JOB –
Write out verbatim the lines of the records starting at the line that contains "This screenshot has height=416, width=1568." and ending at the line that contains "click(302, 252)", including both of these lines.

Source records –

++++++++++++++++++++

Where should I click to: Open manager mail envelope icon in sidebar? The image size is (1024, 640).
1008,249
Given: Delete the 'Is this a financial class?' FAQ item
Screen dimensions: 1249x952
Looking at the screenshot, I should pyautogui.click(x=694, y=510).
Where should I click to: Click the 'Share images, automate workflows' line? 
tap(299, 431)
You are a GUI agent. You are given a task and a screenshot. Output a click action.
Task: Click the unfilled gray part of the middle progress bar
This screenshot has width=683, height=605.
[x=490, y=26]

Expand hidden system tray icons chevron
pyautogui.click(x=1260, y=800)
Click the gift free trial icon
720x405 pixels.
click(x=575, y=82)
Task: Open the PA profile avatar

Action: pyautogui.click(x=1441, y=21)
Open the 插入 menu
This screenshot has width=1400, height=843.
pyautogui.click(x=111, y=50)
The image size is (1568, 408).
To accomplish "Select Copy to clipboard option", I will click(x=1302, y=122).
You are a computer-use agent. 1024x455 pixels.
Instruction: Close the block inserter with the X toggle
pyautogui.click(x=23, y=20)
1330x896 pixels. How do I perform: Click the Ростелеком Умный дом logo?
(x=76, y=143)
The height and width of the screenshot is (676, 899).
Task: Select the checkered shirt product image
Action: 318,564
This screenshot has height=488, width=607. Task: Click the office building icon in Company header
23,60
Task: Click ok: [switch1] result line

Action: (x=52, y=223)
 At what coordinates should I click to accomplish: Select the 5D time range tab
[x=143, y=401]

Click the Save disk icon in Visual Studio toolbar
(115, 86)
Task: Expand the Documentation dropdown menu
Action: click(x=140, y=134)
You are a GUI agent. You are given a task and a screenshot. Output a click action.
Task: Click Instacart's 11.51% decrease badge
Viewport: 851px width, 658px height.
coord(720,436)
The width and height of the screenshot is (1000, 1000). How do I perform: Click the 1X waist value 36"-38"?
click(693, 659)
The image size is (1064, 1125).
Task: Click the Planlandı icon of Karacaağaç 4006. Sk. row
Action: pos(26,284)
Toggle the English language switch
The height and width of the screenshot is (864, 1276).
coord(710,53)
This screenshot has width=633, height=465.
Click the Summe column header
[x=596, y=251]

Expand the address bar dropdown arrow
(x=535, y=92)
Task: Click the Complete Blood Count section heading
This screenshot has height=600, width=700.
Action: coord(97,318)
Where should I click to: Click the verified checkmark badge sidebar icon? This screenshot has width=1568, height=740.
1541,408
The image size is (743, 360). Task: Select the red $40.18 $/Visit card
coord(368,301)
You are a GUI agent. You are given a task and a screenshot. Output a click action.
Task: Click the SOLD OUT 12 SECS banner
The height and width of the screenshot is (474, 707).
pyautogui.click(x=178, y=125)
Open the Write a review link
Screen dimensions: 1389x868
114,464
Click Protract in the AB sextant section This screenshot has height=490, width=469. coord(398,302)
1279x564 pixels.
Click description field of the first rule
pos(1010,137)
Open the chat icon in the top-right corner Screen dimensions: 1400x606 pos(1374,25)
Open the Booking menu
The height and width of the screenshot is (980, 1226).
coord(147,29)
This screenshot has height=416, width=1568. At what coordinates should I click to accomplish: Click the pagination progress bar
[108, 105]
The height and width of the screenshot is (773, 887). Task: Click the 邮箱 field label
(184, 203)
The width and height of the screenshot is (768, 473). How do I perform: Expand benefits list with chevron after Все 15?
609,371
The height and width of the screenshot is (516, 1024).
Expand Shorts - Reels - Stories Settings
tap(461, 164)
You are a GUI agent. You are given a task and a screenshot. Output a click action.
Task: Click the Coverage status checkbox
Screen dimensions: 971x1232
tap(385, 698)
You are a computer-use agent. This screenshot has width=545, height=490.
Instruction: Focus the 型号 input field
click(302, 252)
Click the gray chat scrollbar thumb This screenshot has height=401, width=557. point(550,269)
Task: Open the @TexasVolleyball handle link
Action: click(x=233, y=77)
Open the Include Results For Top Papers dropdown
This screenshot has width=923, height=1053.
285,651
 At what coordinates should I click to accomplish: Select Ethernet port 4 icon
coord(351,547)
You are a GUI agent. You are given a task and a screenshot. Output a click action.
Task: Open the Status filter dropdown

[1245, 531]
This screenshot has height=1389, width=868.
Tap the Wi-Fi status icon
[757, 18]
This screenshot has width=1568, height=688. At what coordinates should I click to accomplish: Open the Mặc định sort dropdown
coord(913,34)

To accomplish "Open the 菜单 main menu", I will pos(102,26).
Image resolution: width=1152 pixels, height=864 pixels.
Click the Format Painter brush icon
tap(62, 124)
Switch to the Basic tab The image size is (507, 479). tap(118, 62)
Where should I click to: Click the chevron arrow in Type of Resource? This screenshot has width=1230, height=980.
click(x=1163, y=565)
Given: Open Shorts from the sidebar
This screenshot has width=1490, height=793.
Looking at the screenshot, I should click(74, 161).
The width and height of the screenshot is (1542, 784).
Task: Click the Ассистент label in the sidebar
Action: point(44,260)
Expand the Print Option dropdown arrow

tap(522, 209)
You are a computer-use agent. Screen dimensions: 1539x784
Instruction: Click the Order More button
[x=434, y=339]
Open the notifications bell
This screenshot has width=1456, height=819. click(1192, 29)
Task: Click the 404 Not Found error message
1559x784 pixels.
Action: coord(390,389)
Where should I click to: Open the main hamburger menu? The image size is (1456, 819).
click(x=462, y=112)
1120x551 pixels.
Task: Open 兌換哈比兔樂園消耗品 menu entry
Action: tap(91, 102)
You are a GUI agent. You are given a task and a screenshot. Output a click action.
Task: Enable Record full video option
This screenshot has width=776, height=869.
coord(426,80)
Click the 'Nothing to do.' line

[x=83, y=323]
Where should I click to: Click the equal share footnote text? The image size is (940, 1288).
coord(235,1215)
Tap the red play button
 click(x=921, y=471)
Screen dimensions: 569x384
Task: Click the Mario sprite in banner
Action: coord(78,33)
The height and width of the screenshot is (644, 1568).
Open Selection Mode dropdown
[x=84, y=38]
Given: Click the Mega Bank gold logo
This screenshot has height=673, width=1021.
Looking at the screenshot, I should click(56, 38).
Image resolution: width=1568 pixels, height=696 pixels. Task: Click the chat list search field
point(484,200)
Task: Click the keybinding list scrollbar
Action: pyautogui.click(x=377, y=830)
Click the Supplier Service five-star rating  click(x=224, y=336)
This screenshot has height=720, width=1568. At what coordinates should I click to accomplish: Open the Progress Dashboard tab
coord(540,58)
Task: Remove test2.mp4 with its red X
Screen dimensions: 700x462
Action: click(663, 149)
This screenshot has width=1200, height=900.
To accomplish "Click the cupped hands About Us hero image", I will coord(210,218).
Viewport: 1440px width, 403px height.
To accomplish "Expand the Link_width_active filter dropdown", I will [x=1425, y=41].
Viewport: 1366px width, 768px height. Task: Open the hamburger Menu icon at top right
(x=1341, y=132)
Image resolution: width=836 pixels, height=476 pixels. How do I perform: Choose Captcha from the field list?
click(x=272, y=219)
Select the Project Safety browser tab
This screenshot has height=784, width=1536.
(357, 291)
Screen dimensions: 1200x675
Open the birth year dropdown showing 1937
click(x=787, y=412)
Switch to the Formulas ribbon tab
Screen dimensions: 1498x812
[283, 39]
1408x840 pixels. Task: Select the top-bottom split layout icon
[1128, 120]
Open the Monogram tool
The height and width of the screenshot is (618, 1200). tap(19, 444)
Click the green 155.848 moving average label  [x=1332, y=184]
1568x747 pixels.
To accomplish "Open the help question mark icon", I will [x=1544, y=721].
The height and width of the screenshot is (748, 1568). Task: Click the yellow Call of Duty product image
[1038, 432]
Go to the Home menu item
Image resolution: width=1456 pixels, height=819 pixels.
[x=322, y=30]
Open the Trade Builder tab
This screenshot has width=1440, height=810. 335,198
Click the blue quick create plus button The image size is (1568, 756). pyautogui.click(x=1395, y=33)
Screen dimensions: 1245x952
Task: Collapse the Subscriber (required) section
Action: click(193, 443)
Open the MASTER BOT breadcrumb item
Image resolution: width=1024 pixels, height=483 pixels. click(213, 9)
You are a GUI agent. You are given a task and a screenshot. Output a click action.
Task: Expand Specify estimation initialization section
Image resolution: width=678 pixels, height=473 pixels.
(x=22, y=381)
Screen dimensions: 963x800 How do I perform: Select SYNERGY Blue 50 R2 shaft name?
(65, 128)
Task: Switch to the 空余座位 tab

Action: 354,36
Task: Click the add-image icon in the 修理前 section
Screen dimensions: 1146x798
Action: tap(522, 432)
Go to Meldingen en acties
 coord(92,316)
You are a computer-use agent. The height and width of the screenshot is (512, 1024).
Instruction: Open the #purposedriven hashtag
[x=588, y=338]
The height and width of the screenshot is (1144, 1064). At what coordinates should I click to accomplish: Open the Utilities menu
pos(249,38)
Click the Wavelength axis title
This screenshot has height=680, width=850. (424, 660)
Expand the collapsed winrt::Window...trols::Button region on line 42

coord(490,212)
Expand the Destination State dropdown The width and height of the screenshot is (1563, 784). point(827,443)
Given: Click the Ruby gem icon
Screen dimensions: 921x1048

++++++++++++++++++++

REPLY TO THE TASK –
This screenshot has height=416, width=1568. At what coordinates should I click to accomplish: Click the pagination progress bar
[108, 105]
The height and width of the screenshot is (773, 887). Task: Click the 邮箱 field label
(184, 203)
The width and height of the screenshot is (768, 473). How do I perform: Expand benefits list with chevron after Все 15?
609,371
The height and width of the screenshot is (516, 1024).
Expand Shorts - Reels - Stories Settings
tap(461, 164)
You are a GUI agent. You are given a task and a screenshot. Output a click action.
Task: Click the Coverage status checkbox
Screen dimensions: 971x1232
tap(385, 698)
You are a computer-use agent. This screenshot has width=545, height=490.
Instruction: Focus the 型号 input field
click(302, 252)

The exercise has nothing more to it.